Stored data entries
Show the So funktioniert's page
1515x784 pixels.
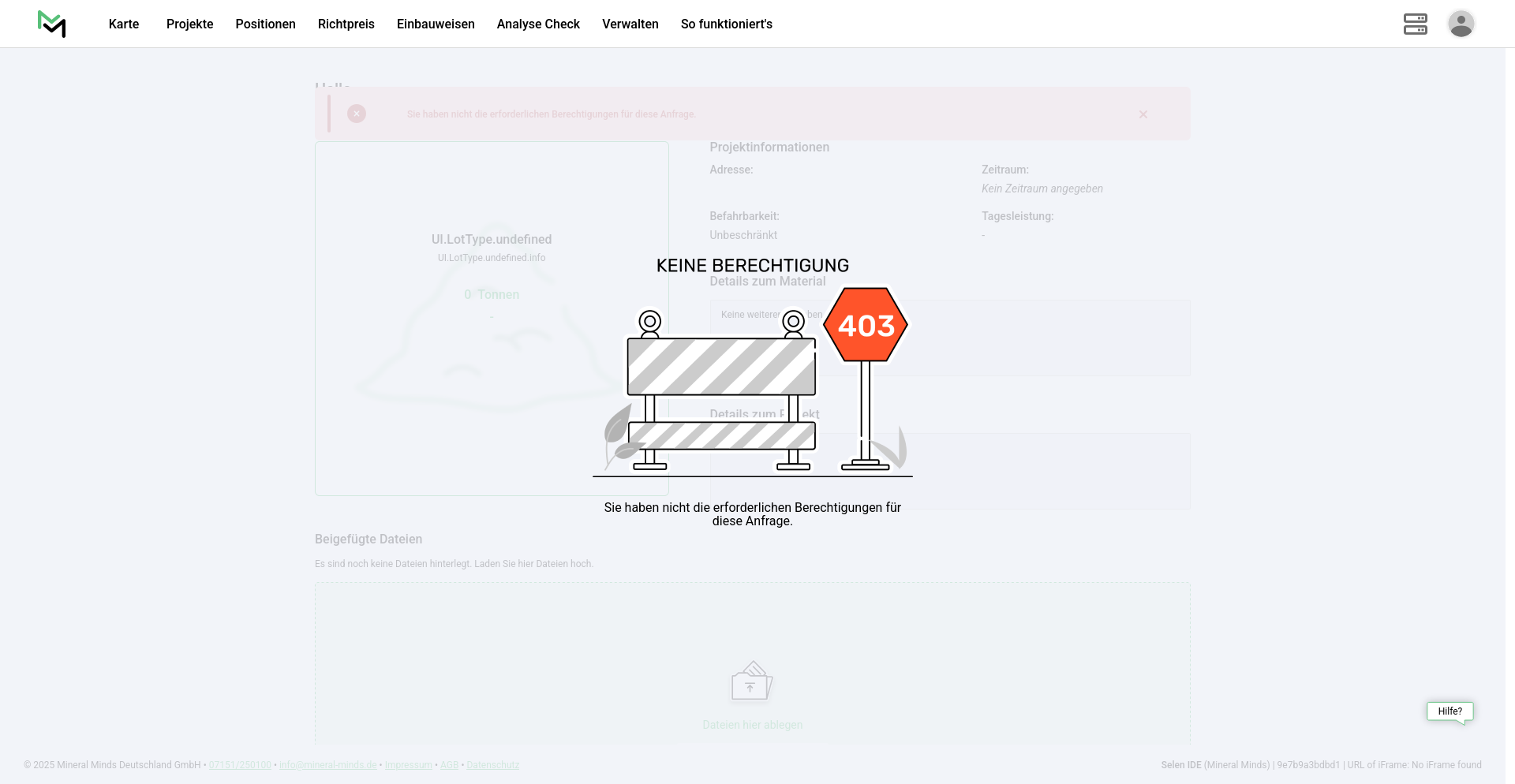(x=726, y=24)
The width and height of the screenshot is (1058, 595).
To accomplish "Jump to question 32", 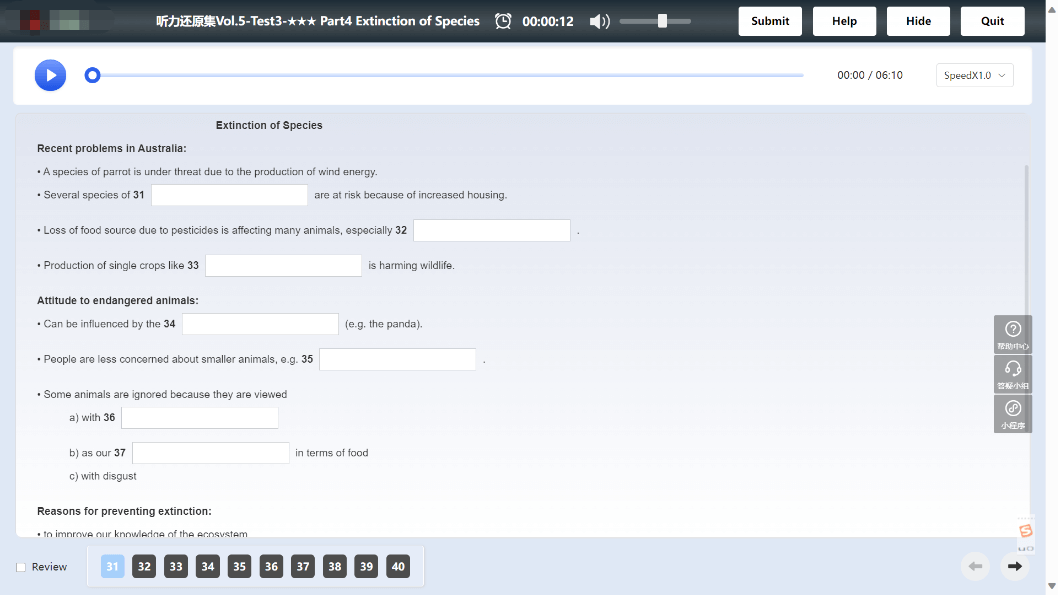I will coord(144,567).
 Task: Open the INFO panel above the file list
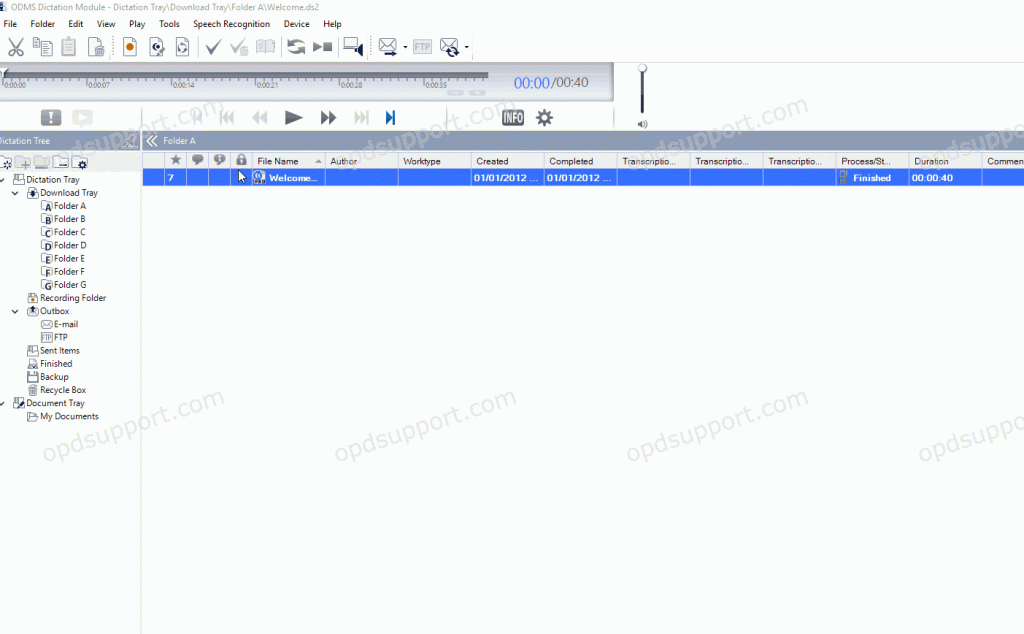[513, 118]
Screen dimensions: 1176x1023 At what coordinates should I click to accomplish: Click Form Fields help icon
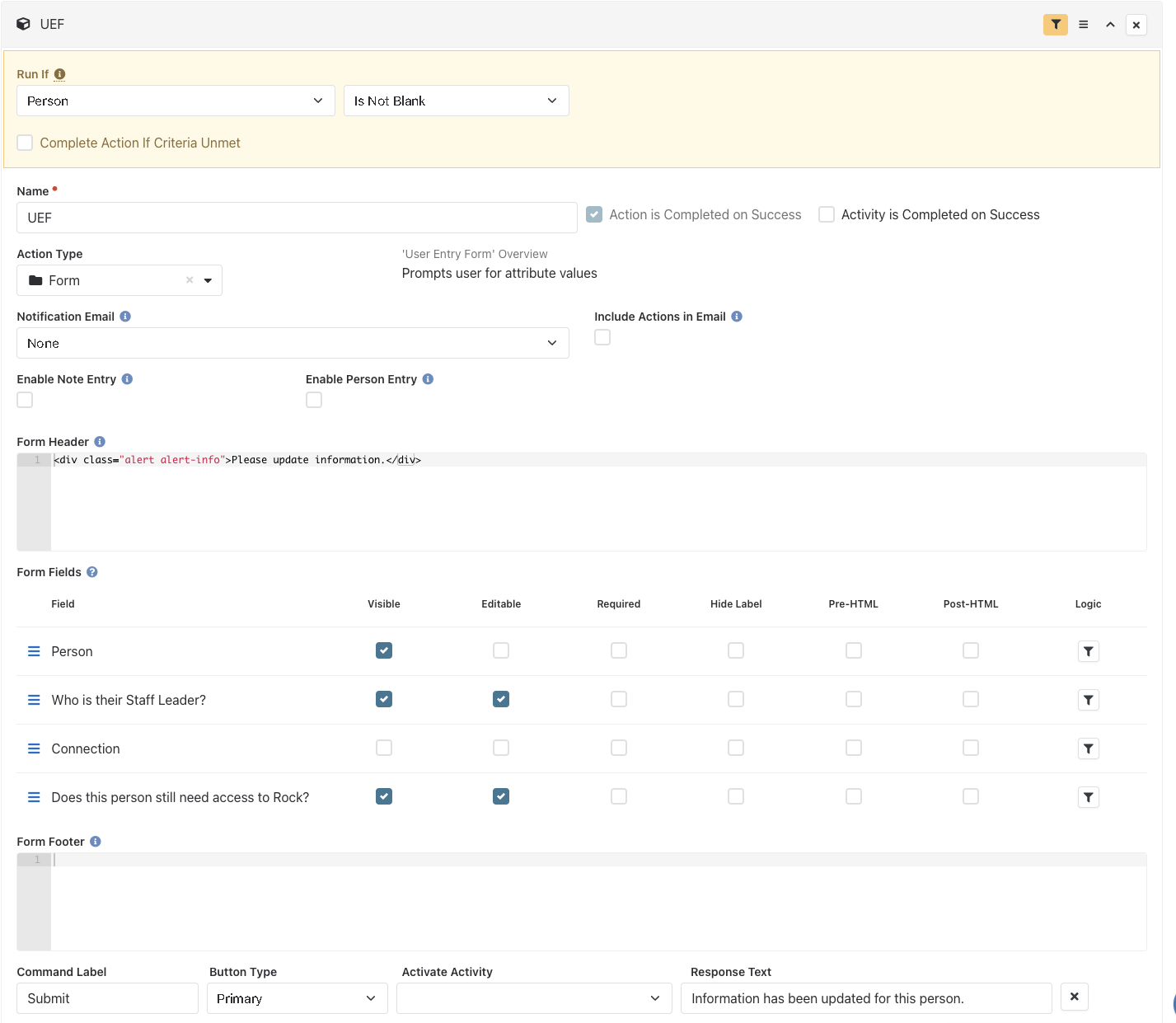coord(92,572)
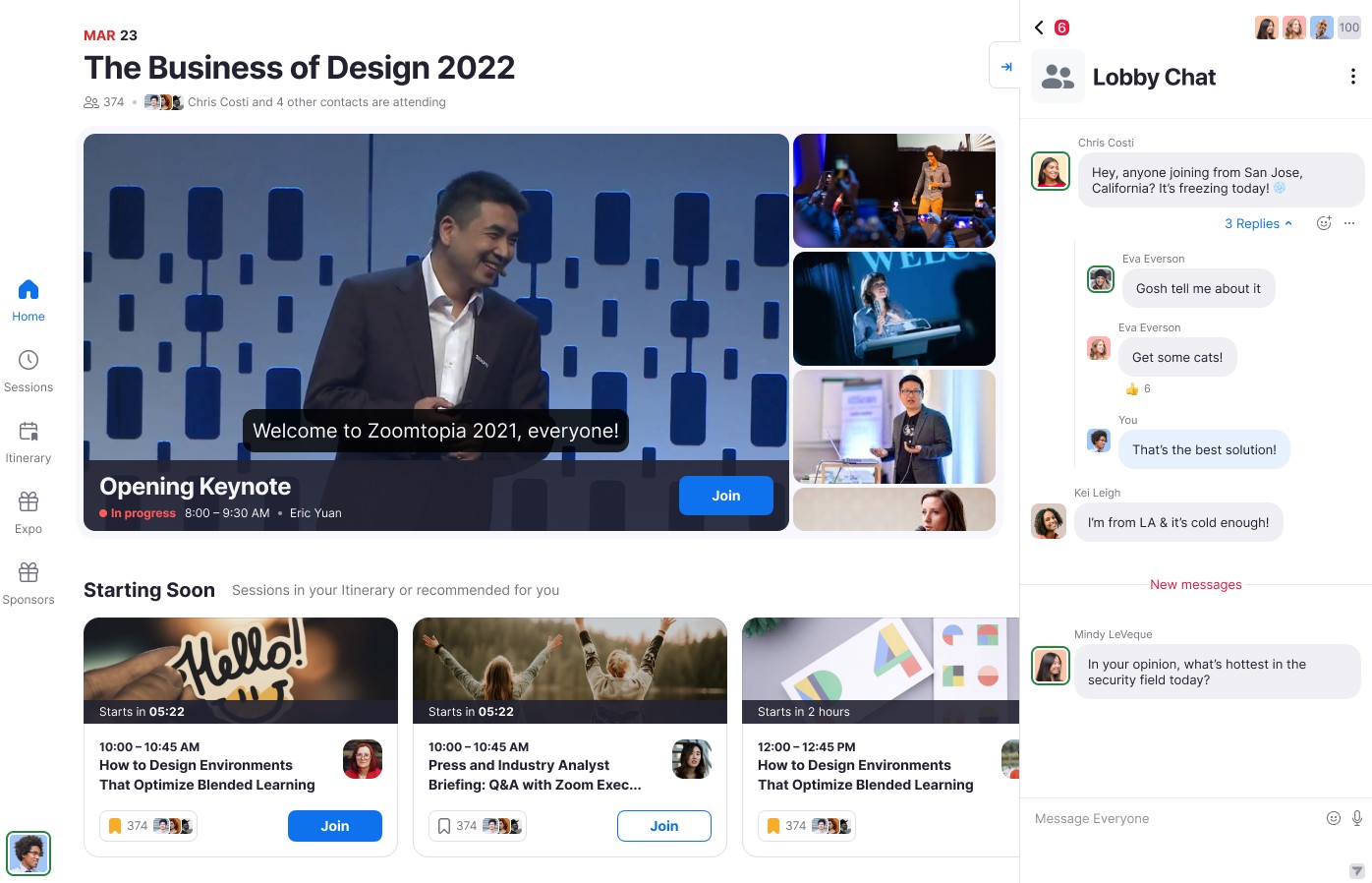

What you need to do: Can you quote exactly, and only, the lines from the one containing "Task: Open the" through the last line of the records above, keeping both ends and leaving out any pictures?

Your solution:
 Task: Open the INFO panel above the file list
[513, 118]
Screen dimensions: 1176x1023 At what coordinates should I click to accomplish: Click Form Fields help icon
coord(92,572)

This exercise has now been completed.